3. High-efficiency solar power towers using particle suspensions as heat carrier in the receiver and in the thermal energy storage (CNRS, EPPT. Not in Open Access)
Renewable Energy 111 (2017) 438-446. https://doi.org/10.1016/j.renene.2017.03.101
Solar thermal electricity generated by concentrated solar power (CSP) plants is increasingly implemented. CSP plants can supply electricity on a fully matched supply-demand basis if equipped with a thermal energy storage. To increase the efficiency and reduce both capital and operating costs, a next generation of CSP concepts is required. Particle suspensions can be applied to meet these targets and can be used throughout the CSP conversion process, as high temperature heat transfer medium in the receiver, for heat storage, and in the power block of the plant. This work presents the novel concept of using particle suspensions as heat carriers, mostly further to initial testing at the CNRS 1 MW solar furnace of Odeillo Font-Romeu (F). Values of the heat transfer coefficient up to 1100 W/m2K (bare tubes) and 2200 W/m2K (finned tubes) were obtained for operation at low superficial gas velocities of 0.04–0.19 m/s, thus limiting heat losses by the exhaust air. Despite additional costs for particle handling and for an appropriate boiler, the required overall investment and operating costs are expected to be significantly lower than for common equivalent molten salt CSPs, leading to a reduction in Levelized Cost of Electricity (LCOE) from approximately 125 €/MWh to below 100 €/MWh.
4. Energy analysis of a particle suspension solar combined cycle power plant (KU LEUVEN. Not in Open Access)
Energy Conversion and Management 163 (2018) 292-303. https://doi.org/10.1016/j.enconman.2018.02.067
The key to achieve an economically more attractive concentrated solar power plant is to work at higher operating temperatures, allowing both higher power conversion efficiencies resulting in a smaller heliostat field for a given energy output, and higher temperature ranges in the storage tanks, with increased energy storage density and smaller size, hence less expensive. This fostered the development of using particle suspensions as heat transfer media. This paper presents a theoretical framework for the energy analysis of a particle-in-tube solar power plant, hybridized, with topping air-Brayton cycle turbine, and bottoming steam block. From studying the effects of essential design parameters on the energy efficiency, the heat transfer efficiency of the turbine air preheater is of paramount importance to increase the solar contribution within the hybrid concept, while the energy efficiency moreover increases by an optimum air-Brayton cycle turbine operation (mostly through the pressure ratio, less by the operating temperature). The overall efficiency of the concept varies from about 40% when using combined low and high pressure Brayton cycle turbines only, to over 48% in a fully combined air-steam concept. Energy efficiency findings are in agreement with the literature data.
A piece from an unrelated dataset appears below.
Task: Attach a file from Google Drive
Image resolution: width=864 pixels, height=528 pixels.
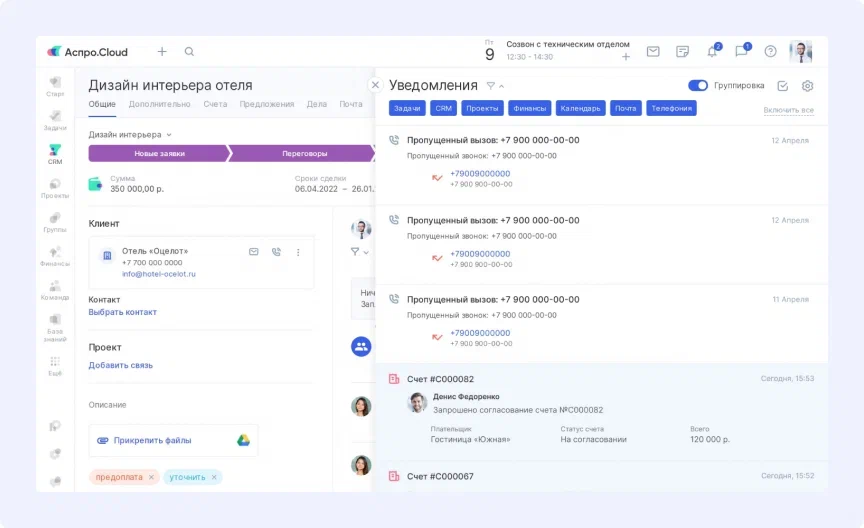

5. Particles in a circulation loop for solar energy capture and storage (KU LEUVEN, CNRS, EPPT. Not in Open Access)
Particuology 43 (2019) 149-156. https://doi.org/10.1016/j.partic.2018.01.009
This study defines and assesses the selection criteria for suitable particulate materials to be used in an upflow bubbling fluidized bed (UBFB) or dense up-flow powder circulation system for solar energy capture and storage. The main criteria identified are based on the thermophysical and thermomechanical properties, attrition behavior, and the considerations of health and environmental hazards of the candidate powders. Finally, a cost comparison and tentative ranking of the different candidate powders is presented in addition to a weighted scoring. Significant scoring differences can be observed between the various materials. Olivine possesses the most favorable characteristics and appears to be the particulate material of choice for solid/gas suspension heat transfer fluids.
6. Experiments support simulations by the NEPTUNE_CFD code in an Upflow Bubbling Fluidized Bed reactor (CNRS, INPT. Not in Open Access)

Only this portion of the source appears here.